Nevertheless, negotiations were opened with Dr. Merritt. That gentleman had read of Stevenson. He had conceived him as an erratic, irresponsible soul who wrote poetry and let everything else go to the devil. He'd be blamed, he said, if he'd let any scatter-brained writer use his precious yacht. Finally, a meeting between the two was effected; and, speedily charmed by Stevenson's manner, he decided to let him have the Casco. Therefore, with Capt. Otis as skipper, four deck hands, "three Swedes and the inevitable Finn," and a Chinese cook, the Stevensons sailed June 28, 1888, for the Marquesas.
Stevenson's health rapidly improved in the first weeks of the voyage. He was charmed by the Southern islands and began making notes and gathering data from the natives for later books. He wrote parts of "The Master of Ballantrae" and of "The Wrong Box," and spent much of his time studying the intricate personality of his skipper, whose portrait afterward appeared in the pages of "The Wrecker."
After months of idle cruising, it was discovered that the Casco's masts were dangerously rotten. Repairs were immediately necessary. Meantime Stevenson became less and less well. When the ship was again in commission and took them to Hawaii, he realized the impossibility of his returning to America, and, sending the Casco back to San Francisco, started upon the exile that was to terminate in his death.
Thereafter, the Casco changed hands frequently, exploring the mysteries of seal-hunting, opium-smuggling, coast-trading and gold-adventure, among other things. In the early nineties, she was known, because of her swiftness, quickness and ease of handling at the wheel, to be the best of a hundred and twenty ships engaged in the extinction of the pelagic seal. But when, in 1898, the sealers found themselves impoverished by their own ruthlessness, the Casco, her decks disfigured with blood and her hold rotten from the drip of countless salty pelts, was discarded and left to rot on the mud flats of Victoria. Too much of the spirit of adventure, however, lurked in the tall masts of the Casco to let her waste away to such an ugly ending. When the smuggling of Chinese and opium was at its height, up and down the coast there were whisperings of the daring work of the smuggler Casco. The revenue officers knew positively that she was laden with illicit Oriental cargo, and with Chinese immigrants; but she escaped them again and again, her old speed and lightness returning. Once, however, the wind failed her, and the revenue launch hauled alongside. Search for contraband was instituted; but not a Chinaman appeared, not a trace of opium. Fooled!—and they climbed down sheepishly into their launch. Later it developed that while the revenue men were still far astern, the crew had weighted the sixty Chinamen and dumped them overboard along with the opium!
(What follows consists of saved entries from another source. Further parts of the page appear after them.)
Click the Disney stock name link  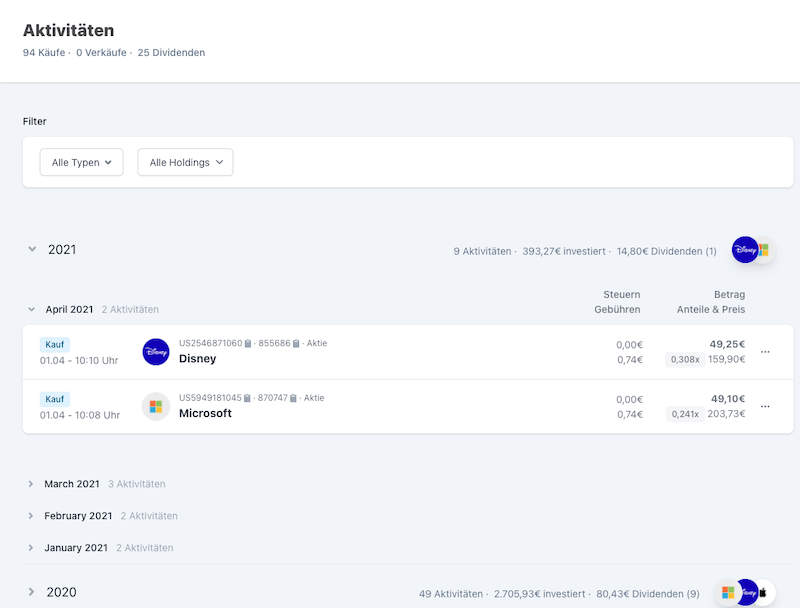point(197,359)
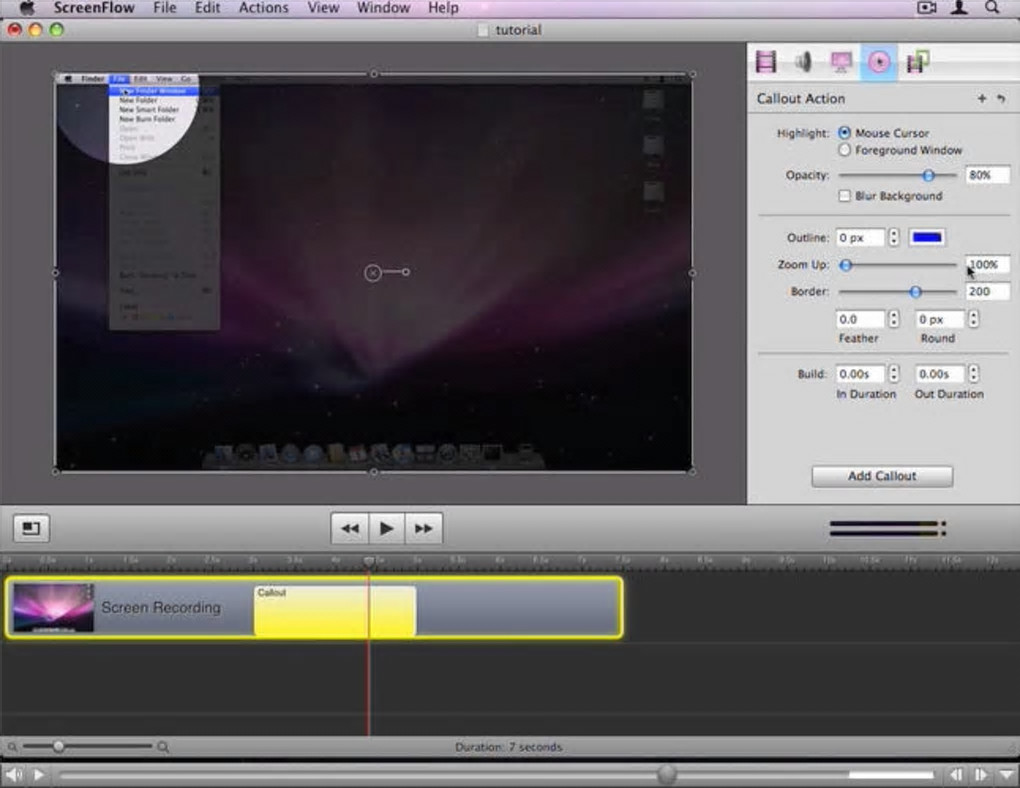Enable the Blur Background checkbox

pos(845,196)
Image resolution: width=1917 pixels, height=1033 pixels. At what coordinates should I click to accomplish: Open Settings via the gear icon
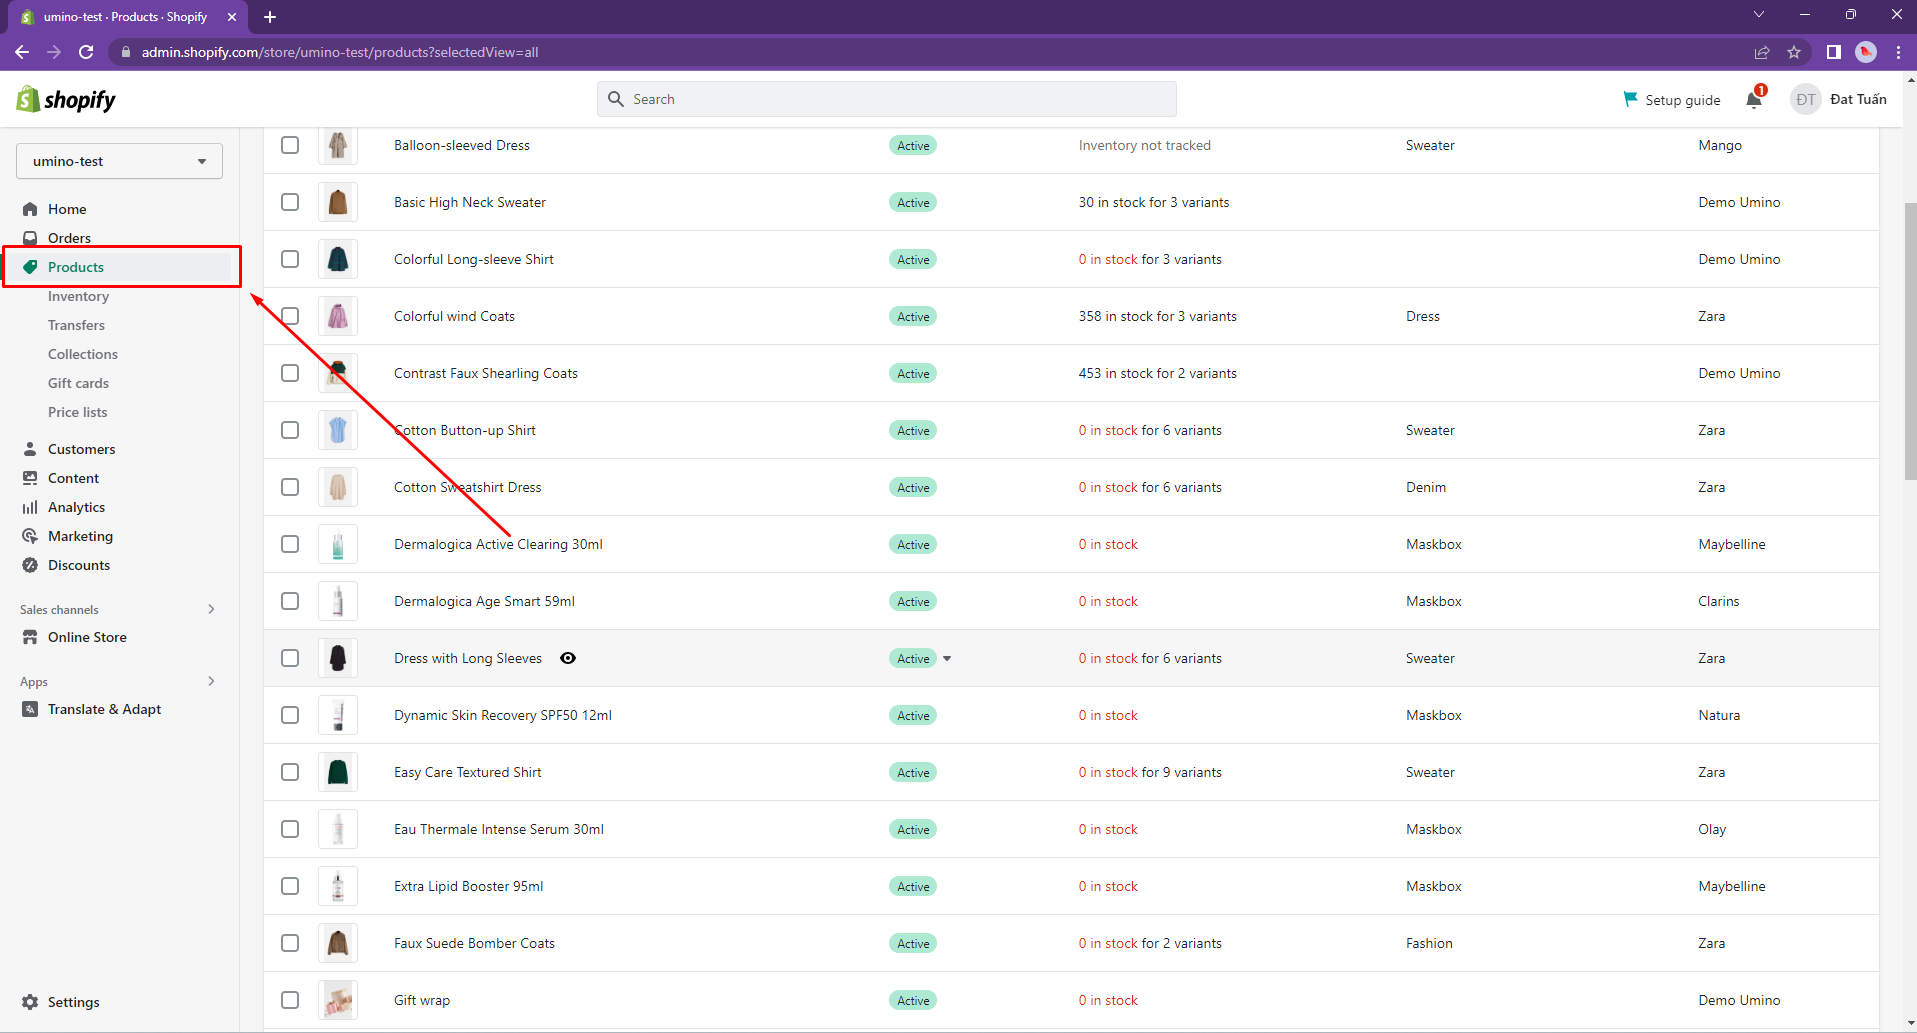pyautogui.click(x=30, y=1002)
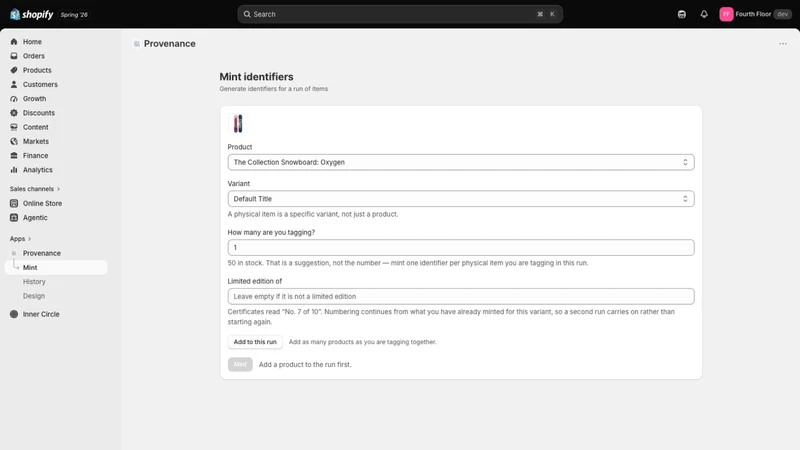Open the Analytics bar chart icon
Viewport: 800px width, 450px height.
point(14,170)
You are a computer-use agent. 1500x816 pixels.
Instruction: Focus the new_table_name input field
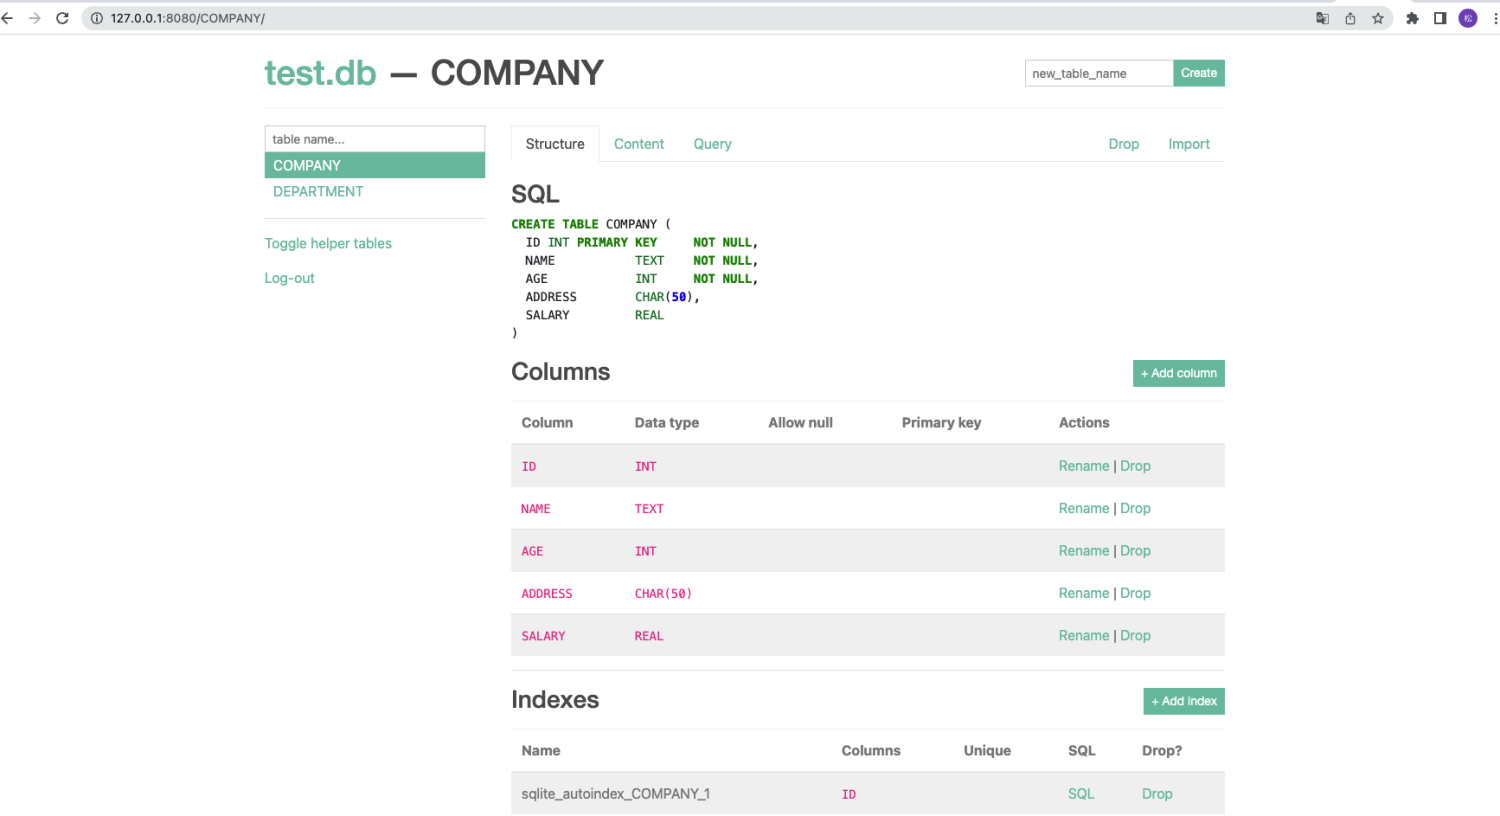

The Casco, Just Before It was Wrecked on King Island
Kind permission of Mr. L. W. Pedrose
From the swift romance of opium running the Casco turned drudge. She carried junk between Victoria and Vancouver; she was a training ship for the Boy Sea Scouts of Vancouver; she was a coasting trader in 1917 when the shipping boom gave value to even her little hulk; and in between times she lay on mud flats.